A second chamber condition is required for the even distribution of applied chemical across the substrate, such as for a planarization stage in a photolithography coat process. Traditionally, the substrate is spun at high speeds and high exhaust flows to accomplish this. However, it is advantageous to provide a concentrated solvent vapor environment to promote this even distribution. In the past, such concentrated vapor environments have posed risks to personnel in the vicinity of the process chamber since an exhaust flow necessary to avoid pollution of an operator workspace typically decreases solvent concentration while creating vortices above the spinning substrate. Such vortices typically result in the deposition of contaminants on the substrate.
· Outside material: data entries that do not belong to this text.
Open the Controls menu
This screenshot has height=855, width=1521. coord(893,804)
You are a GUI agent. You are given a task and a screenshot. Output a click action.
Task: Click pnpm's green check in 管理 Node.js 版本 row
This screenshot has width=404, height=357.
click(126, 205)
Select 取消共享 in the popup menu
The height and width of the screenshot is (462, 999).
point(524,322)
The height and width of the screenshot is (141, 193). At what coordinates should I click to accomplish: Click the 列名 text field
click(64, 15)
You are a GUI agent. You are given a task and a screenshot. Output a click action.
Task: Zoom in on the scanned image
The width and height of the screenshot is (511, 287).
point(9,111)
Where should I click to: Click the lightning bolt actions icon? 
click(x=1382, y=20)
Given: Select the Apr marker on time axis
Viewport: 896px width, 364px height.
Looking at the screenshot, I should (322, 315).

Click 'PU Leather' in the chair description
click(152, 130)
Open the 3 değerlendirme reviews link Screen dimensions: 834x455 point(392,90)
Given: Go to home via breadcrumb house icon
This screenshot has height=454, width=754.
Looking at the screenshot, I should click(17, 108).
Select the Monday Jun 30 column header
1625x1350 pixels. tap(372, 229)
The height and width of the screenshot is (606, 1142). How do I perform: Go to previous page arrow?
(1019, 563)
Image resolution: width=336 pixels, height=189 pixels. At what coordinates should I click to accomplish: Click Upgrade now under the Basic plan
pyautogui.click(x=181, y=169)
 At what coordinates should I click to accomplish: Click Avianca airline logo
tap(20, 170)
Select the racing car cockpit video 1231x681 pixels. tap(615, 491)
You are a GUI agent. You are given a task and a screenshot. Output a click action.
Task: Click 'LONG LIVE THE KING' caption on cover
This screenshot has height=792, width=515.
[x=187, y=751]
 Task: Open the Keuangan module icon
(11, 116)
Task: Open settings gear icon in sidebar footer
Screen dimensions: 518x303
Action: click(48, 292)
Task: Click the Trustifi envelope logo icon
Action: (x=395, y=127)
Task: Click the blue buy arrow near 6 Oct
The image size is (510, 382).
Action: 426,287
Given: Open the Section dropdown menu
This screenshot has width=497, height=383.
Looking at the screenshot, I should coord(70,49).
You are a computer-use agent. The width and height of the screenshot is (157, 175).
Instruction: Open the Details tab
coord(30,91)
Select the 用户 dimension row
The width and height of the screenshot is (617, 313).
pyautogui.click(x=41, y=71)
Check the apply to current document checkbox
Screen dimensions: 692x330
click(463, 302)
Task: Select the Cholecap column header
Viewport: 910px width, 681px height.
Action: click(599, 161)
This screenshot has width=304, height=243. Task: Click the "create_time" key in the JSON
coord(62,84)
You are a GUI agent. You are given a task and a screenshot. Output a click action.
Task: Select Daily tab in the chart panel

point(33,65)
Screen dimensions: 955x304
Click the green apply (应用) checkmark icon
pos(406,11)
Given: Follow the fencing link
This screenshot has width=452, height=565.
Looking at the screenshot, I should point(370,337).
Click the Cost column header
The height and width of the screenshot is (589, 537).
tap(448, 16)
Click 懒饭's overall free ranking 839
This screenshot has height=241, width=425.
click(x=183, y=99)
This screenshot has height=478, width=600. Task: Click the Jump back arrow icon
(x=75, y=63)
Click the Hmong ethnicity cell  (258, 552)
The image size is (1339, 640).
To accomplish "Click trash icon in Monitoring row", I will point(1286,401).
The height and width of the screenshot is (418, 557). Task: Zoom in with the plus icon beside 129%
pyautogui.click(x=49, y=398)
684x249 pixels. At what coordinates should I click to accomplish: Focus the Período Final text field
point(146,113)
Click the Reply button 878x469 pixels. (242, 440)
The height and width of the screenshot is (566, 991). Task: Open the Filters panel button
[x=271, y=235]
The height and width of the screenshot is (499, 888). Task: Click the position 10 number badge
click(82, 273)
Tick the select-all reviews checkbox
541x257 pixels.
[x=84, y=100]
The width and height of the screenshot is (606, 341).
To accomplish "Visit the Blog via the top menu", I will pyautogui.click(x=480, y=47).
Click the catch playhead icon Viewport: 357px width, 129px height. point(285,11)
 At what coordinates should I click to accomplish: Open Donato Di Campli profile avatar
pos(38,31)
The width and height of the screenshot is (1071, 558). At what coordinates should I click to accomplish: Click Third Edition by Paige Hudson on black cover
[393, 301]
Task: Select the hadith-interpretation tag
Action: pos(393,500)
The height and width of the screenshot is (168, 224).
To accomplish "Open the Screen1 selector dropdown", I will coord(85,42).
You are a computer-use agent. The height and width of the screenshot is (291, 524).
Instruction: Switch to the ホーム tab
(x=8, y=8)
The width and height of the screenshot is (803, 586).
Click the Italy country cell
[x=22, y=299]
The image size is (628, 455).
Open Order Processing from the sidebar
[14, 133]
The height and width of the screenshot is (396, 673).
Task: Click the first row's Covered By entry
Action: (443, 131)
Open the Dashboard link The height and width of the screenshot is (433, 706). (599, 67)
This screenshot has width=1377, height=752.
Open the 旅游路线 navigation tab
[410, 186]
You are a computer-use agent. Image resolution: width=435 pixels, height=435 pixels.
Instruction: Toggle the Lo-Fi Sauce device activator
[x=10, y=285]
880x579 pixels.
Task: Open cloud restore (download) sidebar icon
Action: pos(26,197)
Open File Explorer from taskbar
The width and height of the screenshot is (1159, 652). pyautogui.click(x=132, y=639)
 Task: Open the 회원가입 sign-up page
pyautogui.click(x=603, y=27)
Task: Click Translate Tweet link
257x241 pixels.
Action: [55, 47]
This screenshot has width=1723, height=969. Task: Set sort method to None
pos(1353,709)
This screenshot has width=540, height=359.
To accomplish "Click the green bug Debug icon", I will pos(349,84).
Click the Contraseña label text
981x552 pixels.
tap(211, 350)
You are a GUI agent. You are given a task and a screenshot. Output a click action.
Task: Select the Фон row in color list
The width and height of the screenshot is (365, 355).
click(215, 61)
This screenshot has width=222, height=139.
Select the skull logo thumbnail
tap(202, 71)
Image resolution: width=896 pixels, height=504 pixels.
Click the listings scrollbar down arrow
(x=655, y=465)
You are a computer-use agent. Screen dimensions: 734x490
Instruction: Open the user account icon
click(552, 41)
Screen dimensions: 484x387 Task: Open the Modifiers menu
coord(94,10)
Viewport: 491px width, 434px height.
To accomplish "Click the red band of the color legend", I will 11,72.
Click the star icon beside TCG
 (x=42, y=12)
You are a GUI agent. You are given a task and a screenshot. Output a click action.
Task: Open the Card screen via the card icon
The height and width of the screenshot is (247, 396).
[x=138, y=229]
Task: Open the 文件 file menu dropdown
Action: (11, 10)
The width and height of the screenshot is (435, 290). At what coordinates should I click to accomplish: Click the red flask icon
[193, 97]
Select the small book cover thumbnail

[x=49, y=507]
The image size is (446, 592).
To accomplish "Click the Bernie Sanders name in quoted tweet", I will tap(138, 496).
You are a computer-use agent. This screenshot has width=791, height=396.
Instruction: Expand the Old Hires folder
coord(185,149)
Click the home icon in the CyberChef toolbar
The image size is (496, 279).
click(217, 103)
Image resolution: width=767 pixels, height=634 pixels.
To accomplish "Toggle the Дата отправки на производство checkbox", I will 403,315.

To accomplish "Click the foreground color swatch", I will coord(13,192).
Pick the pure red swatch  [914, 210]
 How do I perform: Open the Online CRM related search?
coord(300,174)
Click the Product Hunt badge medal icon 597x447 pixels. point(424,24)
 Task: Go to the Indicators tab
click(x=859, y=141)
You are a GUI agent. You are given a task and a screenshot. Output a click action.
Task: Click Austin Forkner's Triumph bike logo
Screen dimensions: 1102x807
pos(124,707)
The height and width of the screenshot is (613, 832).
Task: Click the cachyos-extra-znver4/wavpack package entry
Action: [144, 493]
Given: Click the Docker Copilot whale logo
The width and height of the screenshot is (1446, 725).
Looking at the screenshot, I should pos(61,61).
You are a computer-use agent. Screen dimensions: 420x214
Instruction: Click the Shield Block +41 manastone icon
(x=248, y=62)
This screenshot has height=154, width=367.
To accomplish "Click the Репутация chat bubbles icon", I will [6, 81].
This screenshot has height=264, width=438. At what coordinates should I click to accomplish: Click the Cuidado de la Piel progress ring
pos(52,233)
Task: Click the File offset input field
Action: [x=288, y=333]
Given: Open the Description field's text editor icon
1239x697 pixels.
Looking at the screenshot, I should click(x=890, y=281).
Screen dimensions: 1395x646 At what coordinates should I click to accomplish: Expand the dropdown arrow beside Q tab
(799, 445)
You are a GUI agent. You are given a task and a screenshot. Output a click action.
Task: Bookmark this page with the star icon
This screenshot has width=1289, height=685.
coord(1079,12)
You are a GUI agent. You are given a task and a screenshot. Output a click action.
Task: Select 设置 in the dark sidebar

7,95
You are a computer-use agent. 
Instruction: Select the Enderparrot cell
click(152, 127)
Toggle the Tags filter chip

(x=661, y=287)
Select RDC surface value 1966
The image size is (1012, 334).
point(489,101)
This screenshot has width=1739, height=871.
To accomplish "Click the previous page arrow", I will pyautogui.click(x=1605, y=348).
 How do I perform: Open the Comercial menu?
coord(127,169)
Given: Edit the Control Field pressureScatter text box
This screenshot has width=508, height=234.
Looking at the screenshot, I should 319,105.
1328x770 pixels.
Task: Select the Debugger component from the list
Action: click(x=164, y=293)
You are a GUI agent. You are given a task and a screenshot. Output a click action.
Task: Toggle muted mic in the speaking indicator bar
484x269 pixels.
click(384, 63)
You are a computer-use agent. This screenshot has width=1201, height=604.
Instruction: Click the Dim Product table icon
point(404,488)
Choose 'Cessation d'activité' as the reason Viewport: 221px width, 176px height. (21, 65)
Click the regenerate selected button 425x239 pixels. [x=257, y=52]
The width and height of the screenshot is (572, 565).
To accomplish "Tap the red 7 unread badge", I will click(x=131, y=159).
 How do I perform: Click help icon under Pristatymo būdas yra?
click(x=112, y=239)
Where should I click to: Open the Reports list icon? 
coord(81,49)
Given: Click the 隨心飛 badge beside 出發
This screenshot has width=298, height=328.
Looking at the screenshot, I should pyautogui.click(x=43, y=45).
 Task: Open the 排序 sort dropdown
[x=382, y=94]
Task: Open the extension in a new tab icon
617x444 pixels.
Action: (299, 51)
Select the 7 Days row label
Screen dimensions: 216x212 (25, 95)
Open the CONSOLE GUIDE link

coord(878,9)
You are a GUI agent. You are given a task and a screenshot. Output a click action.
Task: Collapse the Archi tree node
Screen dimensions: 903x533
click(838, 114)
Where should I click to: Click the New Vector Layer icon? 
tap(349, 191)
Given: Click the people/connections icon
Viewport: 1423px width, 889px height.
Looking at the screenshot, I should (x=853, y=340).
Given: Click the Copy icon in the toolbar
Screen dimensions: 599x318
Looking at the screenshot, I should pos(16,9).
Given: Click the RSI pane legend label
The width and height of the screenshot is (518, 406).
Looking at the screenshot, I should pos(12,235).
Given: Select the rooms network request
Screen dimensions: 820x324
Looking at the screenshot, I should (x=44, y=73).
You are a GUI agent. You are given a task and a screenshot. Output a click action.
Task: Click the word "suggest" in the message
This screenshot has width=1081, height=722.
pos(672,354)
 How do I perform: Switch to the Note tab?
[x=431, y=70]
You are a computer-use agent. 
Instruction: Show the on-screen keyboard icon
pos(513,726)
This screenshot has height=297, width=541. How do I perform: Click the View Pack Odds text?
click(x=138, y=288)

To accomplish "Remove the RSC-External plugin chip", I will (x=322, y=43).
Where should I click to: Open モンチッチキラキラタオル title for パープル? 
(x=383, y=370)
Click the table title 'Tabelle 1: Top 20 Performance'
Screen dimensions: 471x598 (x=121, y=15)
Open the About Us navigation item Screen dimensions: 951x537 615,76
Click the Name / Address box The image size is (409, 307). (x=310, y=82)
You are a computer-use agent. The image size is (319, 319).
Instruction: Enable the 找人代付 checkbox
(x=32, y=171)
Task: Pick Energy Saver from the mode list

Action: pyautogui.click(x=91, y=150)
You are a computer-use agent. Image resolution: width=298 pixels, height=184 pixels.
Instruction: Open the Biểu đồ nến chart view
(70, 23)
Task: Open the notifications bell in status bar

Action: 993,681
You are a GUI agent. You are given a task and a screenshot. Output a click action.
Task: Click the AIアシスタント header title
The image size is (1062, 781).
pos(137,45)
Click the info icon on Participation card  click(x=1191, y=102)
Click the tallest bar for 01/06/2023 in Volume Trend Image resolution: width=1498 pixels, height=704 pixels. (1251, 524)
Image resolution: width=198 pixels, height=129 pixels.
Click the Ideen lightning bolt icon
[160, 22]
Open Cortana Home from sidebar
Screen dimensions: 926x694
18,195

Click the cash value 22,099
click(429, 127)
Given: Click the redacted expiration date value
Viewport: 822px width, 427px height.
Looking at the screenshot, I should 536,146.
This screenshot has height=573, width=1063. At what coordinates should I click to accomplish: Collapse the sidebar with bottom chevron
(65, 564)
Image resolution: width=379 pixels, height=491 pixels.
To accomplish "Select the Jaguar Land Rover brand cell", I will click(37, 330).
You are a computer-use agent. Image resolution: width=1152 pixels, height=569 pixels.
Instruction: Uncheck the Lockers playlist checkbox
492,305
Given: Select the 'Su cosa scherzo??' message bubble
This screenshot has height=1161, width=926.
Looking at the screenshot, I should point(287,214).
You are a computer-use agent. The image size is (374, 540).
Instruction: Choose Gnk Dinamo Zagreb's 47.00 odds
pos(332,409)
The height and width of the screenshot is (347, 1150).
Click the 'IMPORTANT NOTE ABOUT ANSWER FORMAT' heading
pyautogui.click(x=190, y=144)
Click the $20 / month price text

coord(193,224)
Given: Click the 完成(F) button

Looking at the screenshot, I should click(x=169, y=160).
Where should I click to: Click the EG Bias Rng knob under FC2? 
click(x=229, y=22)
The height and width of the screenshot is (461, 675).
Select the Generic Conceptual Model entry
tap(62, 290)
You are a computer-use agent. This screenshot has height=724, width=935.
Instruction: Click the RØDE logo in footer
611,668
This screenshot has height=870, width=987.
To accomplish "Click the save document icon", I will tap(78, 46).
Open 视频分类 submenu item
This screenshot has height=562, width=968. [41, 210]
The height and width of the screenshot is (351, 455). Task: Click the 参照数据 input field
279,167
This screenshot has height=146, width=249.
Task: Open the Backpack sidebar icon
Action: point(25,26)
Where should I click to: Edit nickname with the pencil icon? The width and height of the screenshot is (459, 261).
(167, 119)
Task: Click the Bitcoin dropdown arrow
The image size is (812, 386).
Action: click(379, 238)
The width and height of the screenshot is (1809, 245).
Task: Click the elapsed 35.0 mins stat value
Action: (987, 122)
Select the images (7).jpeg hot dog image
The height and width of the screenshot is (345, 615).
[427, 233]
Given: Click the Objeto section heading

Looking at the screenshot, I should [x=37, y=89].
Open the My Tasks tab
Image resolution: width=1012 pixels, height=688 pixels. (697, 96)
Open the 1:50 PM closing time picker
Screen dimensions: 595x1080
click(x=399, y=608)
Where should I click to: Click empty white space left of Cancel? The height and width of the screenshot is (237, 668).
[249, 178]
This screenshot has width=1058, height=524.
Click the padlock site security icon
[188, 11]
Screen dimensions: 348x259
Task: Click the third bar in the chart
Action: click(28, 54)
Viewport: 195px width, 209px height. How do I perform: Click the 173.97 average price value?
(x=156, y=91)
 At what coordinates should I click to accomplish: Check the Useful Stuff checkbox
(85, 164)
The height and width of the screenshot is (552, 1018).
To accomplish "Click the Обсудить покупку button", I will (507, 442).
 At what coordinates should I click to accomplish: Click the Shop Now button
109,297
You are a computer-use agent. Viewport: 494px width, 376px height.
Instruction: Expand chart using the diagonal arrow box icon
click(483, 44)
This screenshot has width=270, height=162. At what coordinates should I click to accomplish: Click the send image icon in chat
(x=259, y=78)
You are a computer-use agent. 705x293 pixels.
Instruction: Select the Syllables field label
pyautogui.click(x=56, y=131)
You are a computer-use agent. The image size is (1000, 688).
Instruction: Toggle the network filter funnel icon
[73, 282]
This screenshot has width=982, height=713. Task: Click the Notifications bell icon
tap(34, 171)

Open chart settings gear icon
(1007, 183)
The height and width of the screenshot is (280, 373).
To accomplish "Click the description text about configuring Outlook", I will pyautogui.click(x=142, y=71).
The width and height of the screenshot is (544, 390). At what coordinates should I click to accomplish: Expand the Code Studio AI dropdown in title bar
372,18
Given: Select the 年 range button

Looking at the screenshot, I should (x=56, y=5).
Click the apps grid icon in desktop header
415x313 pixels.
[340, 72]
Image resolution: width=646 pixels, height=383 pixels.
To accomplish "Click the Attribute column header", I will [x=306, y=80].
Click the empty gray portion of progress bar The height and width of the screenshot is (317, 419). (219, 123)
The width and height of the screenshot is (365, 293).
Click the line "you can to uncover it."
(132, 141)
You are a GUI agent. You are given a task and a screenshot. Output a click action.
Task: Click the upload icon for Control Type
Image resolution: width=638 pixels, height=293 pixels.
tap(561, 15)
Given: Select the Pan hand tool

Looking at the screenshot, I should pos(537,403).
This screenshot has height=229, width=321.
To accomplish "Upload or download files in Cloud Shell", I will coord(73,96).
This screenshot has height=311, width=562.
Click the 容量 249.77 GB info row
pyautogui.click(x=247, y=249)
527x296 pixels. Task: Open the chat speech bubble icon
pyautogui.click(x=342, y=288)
Further, it has been difficult to provide an environment consistently saturated with solvent, particularly for the first substrates processed after a period of disuse, leading to a lack of uniformity in solvent concentration referred to as "green cup".
A develop subprocess further benefits from high exhaust flow to minimize atomized develop spray particles from escaping into the local process environment. However, as previously indicated, such a high exhaust flow in known systems results in undesirable vortices and flow patterns.